I have some favorite Christmas Carols.

This link is for the Little Drummer Boy by Bob Segar.  He does it so well!  Favorite carol and favorite version.

YouTube - The little drummer boy - bob seger


----------



## amastie (Dec 24, 2008)

'Little Drummer Boy" is also one of my all-time favourite carols.
I must be a lot older because I like someone like Andy Williams singing it 

I've noticed that even though I've been typically down during this season, that Xmas carols do help to cheer me up.

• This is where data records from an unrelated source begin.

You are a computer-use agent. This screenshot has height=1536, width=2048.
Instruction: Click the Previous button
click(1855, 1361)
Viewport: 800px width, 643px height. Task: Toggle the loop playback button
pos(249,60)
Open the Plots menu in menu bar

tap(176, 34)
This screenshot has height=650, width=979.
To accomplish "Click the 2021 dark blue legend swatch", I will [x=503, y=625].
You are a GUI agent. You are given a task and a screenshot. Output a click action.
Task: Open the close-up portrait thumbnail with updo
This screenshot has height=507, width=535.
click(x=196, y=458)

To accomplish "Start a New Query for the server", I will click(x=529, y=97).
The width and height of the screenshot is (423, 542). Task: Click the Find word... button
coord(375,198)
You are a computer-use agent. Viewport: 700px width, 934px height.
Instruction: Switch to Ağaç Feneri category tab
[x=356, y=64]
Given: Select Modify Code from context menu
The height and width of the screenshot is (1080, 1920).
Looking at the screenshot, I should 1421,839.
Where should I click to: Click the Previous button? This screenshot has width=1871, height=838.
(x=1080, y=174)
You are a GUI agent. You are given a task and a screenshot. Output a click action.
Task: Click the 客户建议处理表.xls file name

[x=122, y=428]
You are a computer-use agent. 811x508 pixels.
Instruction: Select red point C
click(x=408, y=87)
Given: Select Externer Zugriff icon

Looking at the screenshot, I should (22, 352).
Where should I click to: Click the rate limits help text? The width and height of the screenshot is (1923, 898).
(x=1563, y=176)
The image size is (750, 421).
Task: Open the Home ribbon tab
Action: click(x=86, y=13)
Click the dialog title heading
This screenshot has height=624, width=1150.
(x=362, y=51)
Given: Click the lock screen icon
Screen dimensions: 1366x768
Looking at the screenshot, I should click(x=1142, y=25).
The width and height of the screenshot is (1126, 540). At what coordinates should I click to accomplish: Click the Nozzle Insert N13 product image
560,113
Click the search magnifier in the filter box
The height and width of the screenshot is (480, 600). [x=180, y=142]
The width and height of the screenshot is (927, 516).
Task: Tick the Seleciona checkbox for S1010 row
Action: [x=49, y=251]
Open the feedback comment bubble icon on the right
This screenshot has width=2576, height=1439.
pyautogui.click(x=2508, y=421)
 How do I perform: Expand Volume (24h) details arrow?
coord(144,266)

Another carol I like is Ave Marie (but maybe that's not really a carol).  There are others I love.  Silent Night is also a favourite.

There is not much more than an hour to go before Xmas Day here in Australia.

For now,

amastie


----------



## sister-ray (Dec 24, 2008)

little drummer boy/peace on earth by david bowie and bing crosby is one of my all time fav chrissy songs I remember seeing it when it orginally went out on our tv, absolute classic stuff

YouTube - Little Drummer Boy - David Bowie  Bing Crosby  (HQ Audio)


----------



## NicNak (Dec 24, 2008)

Looks like we all have great taste in the Carols   We all like the Little Drummer Boy song.

:hug:


----------



## amastie (Dec 25, 2008)

Great minds, great hearts all think alike 
(cheekily)
amastie


----------



## Mari (Dec 25, 2008)

> The words to the carol "Good King Wenceslas" were written by John Mason Neale and published in 1853, the music originates in Finland 300 years earlier. This Christmas carol is unusual as there is no reference in the lyrics to the nativity. Good King Wenceslas was the king of Bohemia in the 10th century. Good King Wenceslas was a Catholic and was martyred following his assassination by his brother Boleslaw and his supporters, his Saint's Day is September 28th, and he is the Patron Saint of the Czech Republic. St. Stephen's feast day was celebrated on 26th December which is why this song is sung as a Christmas carol.



This has always been one of my favorites and I never realized that the music originated in Finland where my grandparents were born. :heart: Mari


----------



## amastie (Dec 26, 2008)

Interesting!  Thanks Mari 
amastie


----------